### Problem to work on
Write out exactly the lines below starting at the one containing "Where should I" and ending at the one containing "Choose the LowBlue Mode preset". Omit every picture.

(Data)

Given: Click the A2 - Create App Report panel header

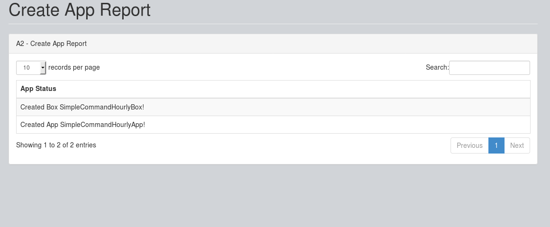Looking at the screenshot, I should click(51, 44).
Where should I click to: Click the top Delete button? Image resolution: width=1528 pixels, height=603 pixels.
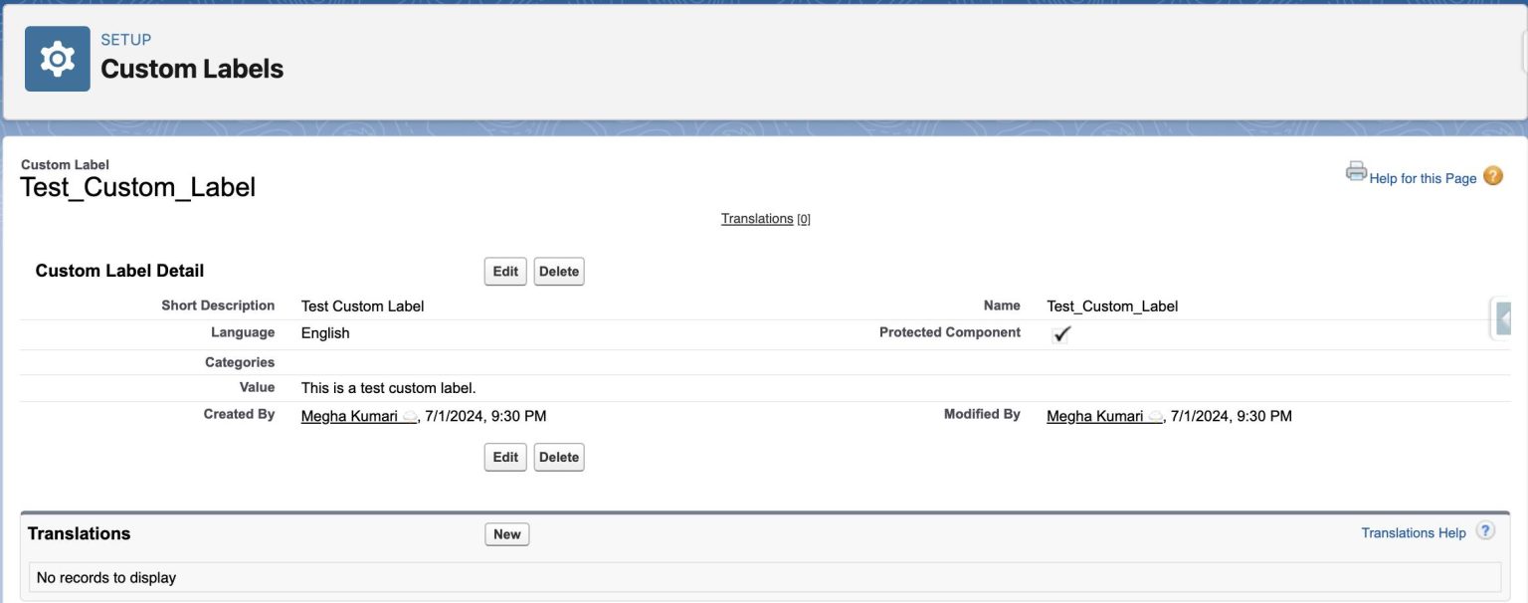(x=559, y=272)
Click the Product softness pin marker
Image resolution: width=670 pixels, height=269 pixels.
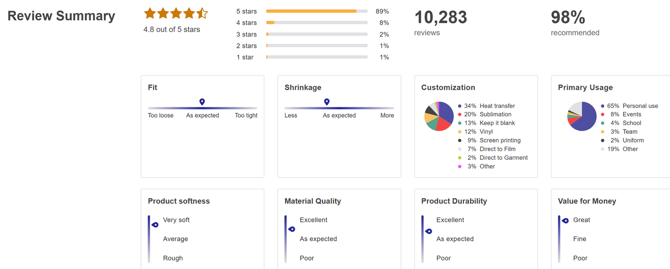coord(155,225)
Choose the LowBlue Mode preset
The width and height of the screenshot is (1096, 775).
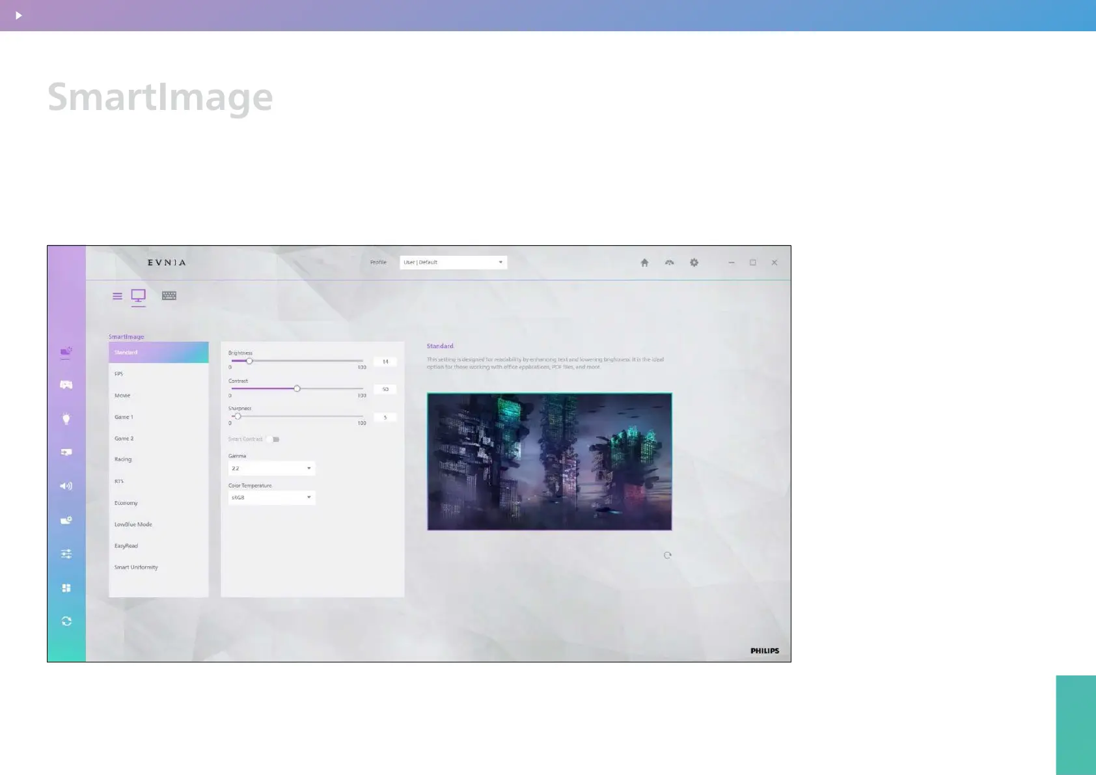(133, 524)
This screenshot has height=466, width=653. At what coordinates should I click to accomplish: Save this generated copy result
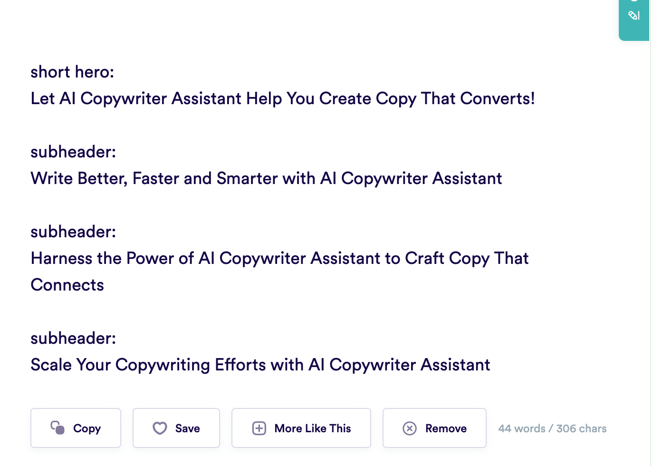tap(176, 428)
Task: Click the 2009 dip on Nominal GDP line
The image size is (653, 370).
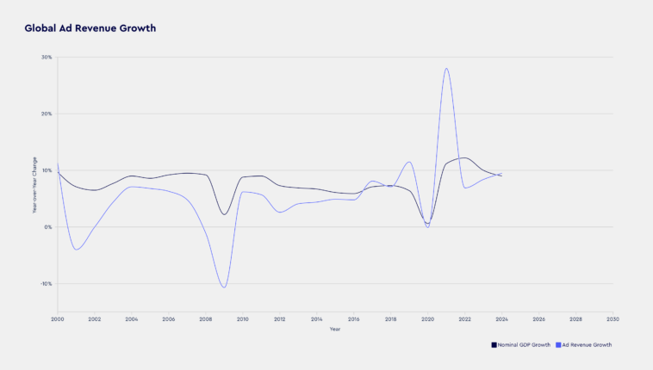Action: pos(224,214)

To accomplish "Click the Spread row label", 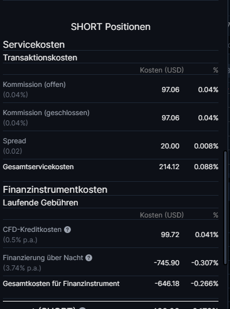I will click(14, 141).
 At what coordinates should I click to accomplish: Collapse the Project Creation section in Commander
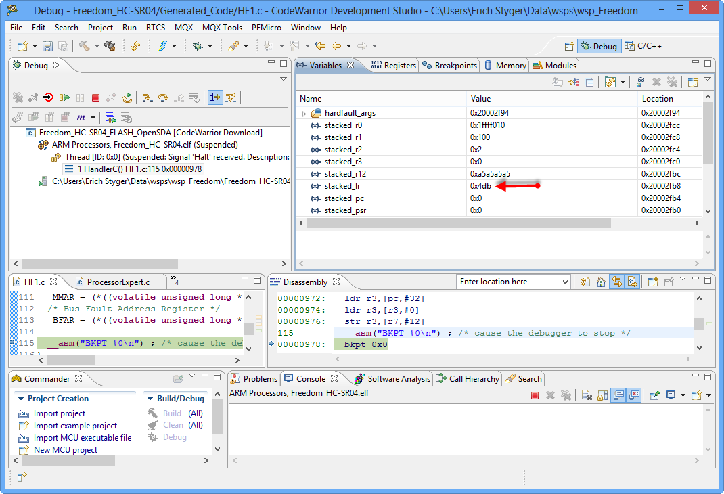(x=21, y=399)
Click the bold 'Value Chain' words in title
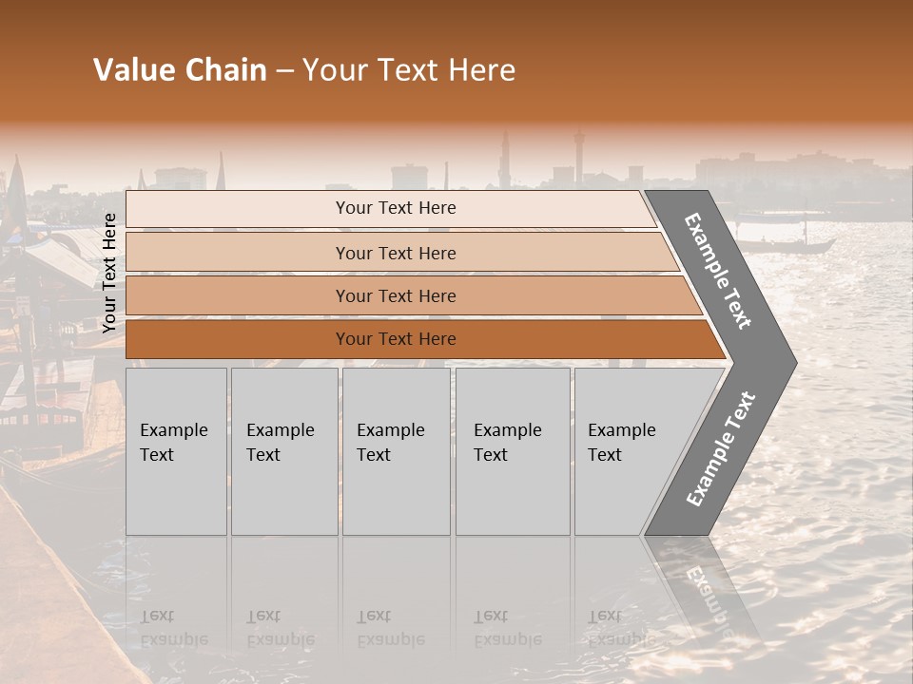 180,69
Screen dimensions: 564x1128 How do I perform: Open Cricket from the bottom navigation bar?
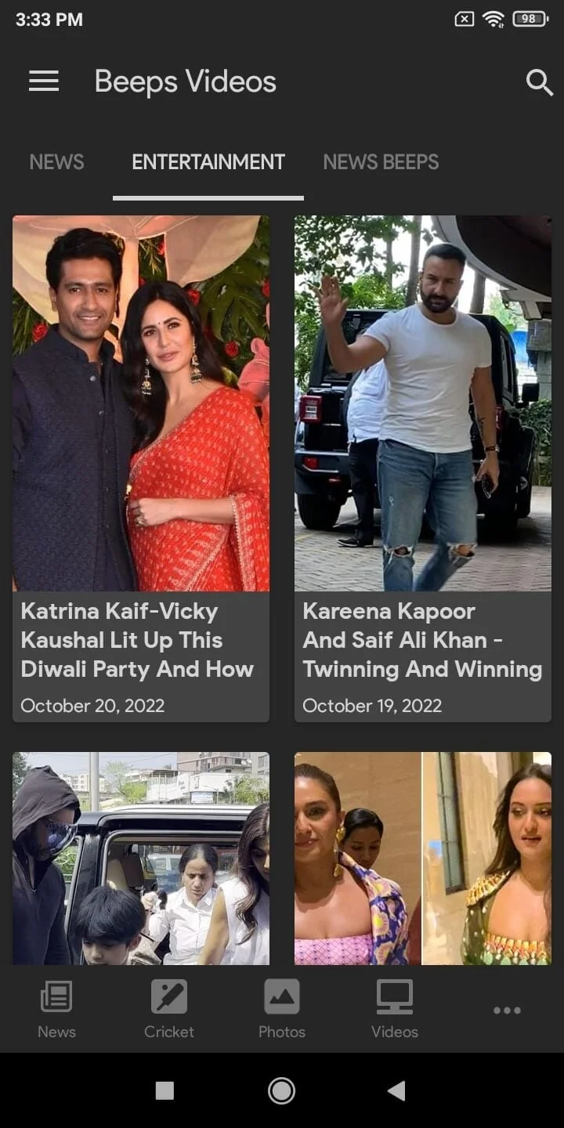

(End Data)

### Response
Where should I click to: Click the top Delete button? Image resolution: width=1528 pixels, height=603 pixels.
(x=559, y=272)
Click the Product softness pin marker
Image resolution: width=670 pixels, height=269 pixels.
coord(155,225)
Choose the LowBlue Mode preset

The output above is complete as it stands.